The manuscript addresses, through a comparative cross-sectional design, the association of ADHD symptoms with sleep disorders and somatic symptoms, especially gastrointestinal, in preschoolers with autism. The high ADHD-ASD comorbidity and the insufficient studies in preschool children justify the need to study this topic.

This is a necessary clinical study, whose strong point is the validity of the diagnoses involved, based on clinical interviews with the application of diagnostic criteria (DSM-5-TR, Rome V).

 

  • Thank you for your feedback

 

I want to make some comments to the authors.

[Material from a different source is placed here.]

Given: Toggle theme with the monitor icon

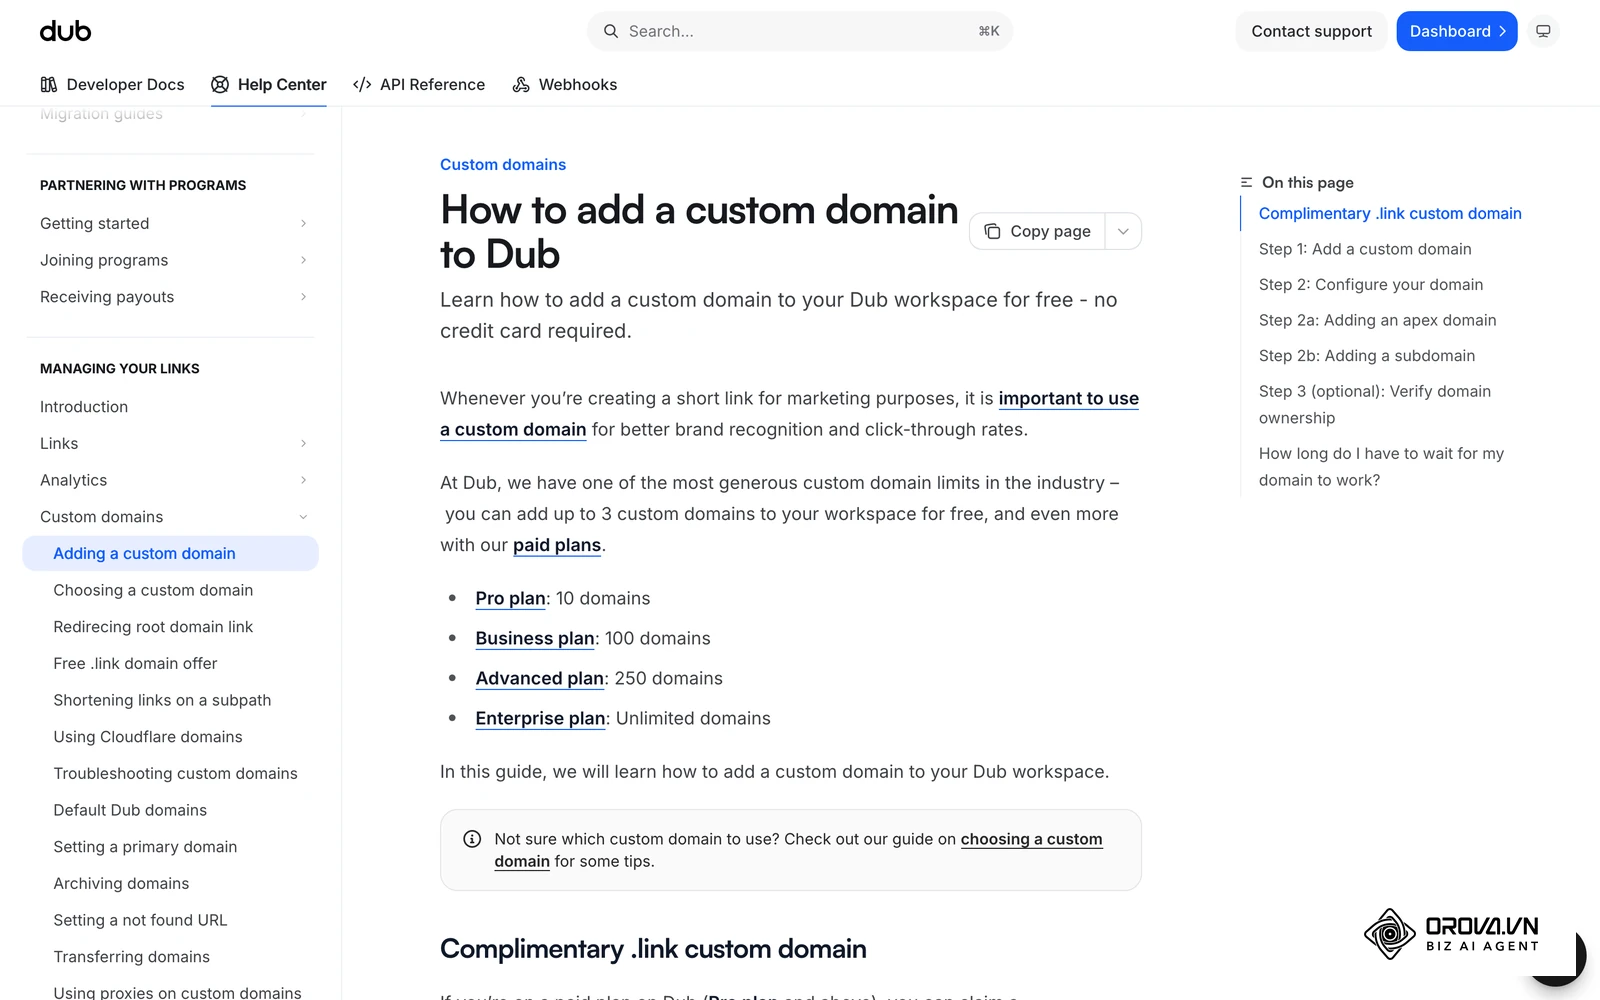Looking at the screenshot, I should point(1543,31).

My main concern regarding the research is the representativeness of the sample, and not so much because of its size, but because of the discrepancy between the number of boys (38) and girls (8), and their ages (30 over 4 years compared to 16 children under 4 years old), taking into account that analyses based on sex and age were carried out, and that conclusions are also established on the total sample. How do the authors think these circumstances may have affected the results? The difficulty of finding clinical samples is considered, but at least the authors should justify these deficiencies or declare them as limitations.

 

  • We acknowledge your concern regarding the sample's representativeness, particularly the discrepancy in the number of boys and girls and their ages. It is worth noting that there is a well-known gender gap in autism spectrum disorder (ASD), with a higher prevalence among males, as well as a greater number of diagnoses and stability of diagnosis in older children, that might have contributed to this discrepancy. These factors are consistent with existing literature and may have influenced our sample composition. However, we will include a justification for these discrepancies in our manuscript to address this concern adequately, which clearly is a limitation for the study. We have included a dedicated “Limitation” paragraph to discuss these points more clearly.

 

My main concerns regarding the manuscript are:

 

- No limitations or future lines of research are included in the discussion.

 

  • We have included an appropriate paragraph in the Discussion section.

 

- The tests' reliabilities are not reported in the Measures section.

 

  • Thank you for mentioning this issue. We have included information on the reliability of the measurement tools used in the study in the Methods section after the description of each test.

 

Other minor concerns are:

 

- In the keywords, I would replace physical health with somatic complaints, and preschool, toddler, and children with preschoolers or preschool children.

 

- In Measures, the reference Schalock and Verdugo (2002) does not comply with the citation style and does not indicate the 4-point range of scores (1-4?, 0-3?).

 

- Regarding the variables, I recommend homogenizing the use of gender or sex, but not using them interchangeably.

 

- In Results, I miss a table with the results of the MLR that allows us to assess the weight of the predictor variables.

 

- In lines 241-242 it would be good to comment on the most significant correlations.

 

  • We have made the suggested changes to the keywords, regarding the references, and score range; we have homogenized the use of gender or sex terminology throughout the manuscript. In response to your suggestion, we have also included a table with the results of the MLR to facilitate the assessment of predictor variables' weights. Moreover, we have highlighted the most significant correlations to provide additional clarity.

 

Thank you for the suggestions and the feedback.

Author Response File: Author Response.pdf

Round 2

Reviewer 3 Report

Comments and Suggestions for Authors

The authors have adequately addressed all of my comments.